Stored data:
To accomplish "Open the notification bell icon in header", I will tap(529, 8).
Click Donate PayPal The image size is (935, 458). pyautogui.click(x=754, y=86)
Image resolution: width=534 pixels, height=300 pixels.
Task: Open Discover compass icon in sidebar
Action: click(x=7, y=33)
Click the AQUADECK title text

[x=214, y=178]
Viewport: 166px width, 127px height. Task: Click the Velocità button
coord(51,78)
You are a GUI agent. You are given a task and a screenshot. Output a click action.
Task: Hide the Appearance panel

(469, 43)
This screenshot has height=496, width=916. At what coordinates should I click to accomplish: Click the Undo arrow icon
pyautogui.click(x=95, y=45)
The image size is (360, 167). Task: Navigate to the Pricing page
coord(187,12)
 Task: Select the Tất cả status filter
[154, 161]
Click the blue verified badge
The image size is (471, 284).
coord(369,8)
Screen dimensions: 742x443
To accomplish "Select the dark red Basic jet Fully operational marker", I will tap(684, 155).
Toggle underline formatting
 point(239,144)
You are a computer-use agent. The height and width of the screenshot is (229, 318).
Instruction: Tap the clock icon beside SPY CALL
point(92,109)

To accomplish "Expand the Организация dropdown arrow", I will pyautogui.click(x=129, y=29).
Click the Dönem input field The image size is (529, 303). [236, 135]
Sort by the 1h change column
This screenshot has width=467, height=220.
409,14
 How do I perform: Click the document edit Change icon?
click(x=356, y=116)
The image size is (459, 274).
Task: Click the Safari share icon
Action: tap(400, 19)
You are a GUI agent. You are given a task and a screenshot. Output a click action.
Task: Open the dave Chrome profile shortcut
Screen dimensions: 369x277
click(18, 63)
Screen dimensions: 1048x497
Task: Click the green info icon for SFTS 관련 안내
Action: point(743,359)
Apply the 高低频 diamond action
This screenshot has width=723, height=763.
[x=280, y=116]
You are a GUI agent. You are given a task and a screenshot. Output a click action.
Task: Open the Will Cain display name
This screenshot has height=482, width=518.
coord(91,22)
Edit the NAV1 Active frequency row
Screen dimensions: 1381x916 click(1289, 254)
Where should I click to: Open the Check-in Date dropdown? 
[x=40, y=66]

What is needed:
Repeat every line of the data precisely.

Answer for this exercise:
To accomplish "Open the notification bell icon in header", I will tap(529, 8).
Click Donate PayPal The image size is (935, 458). pyautogui.click(x=754, y=86)
Image resolution: width=534 pixels, height=300 pixels.
Task: Open Discover compass icon in sidebar
Action: click(x=7, y=33)
Click the AQUADECK title text

[x=214, y=178]
Viewport: 166px width, 127px height. Task: Click the Velocità button
coord(51,78)
You are a GUI agent. You are given a task and a screenshot. Output a click action.
Task: Hide the Appearance panel

(469, 43)
This screenshot has height=496, width=916. At what coordinates should I click to accomplish: Click the Undo arrow icon
pyautogui.click(x=95, y=45)
The image size is (360, 167). Task: Navigate to the Pricing page
coord(187,12)
 Task: Select the Tất cả status filter
[154, 161]
Click the blue verified badge
The image size is (471, 284).
coord(369,8)
Screen dimensions: 742x443
To accomplish "Select the dark red Basic jet Fully operational marker", I will tap(684, 155).
Toggle underline formatting
 point(239,144)
You are a computer-use agent. The height and width of the screenshot is (229, 318).
Instruction: Tap the clock icon beside SPY CALL
point(92,109)

To accomplish "Expand the Организация dropdown arrow", I will pyautogui.click(x=129, y=29).
Click the Dönem input field The image size is (529, 303). [236, 135]
Sort by the 1h change column
This screenshot has width=467, height=220.
409,14
 How do I perform: Click the document edit Change icon?
click(x=356, y=116)
The image size is (459, 274).
Task: Click the Safari share icon
Action: tap(400, 19)
You are a GUI agent. You are given a task and a screenshot. Output a click action.
Task: Open the dave Chrome profile shortcut
Screen dimensions: 369x277
click(18, 63)
Screen dimensions: 1048x497
Task: Click the green info icon for SFTS 관련 안내
Action: point(743,359)
Apply the 高低频 diamond action
This screenshot has width=723, height=763.
[x=280, y=116]
You are a GUI agent. You are given a task and a screenshot. Output a click action.
Task: Open the Will Cain display name
This screenshot has height=482, width=518.
coord(91,22)
Edit the NAV1 Active frequency row
Screen dimensions: 1381x916 click(1289, 254)
Where should I click to: Open the Check-in Date dropdown? 
[x=40, y=66]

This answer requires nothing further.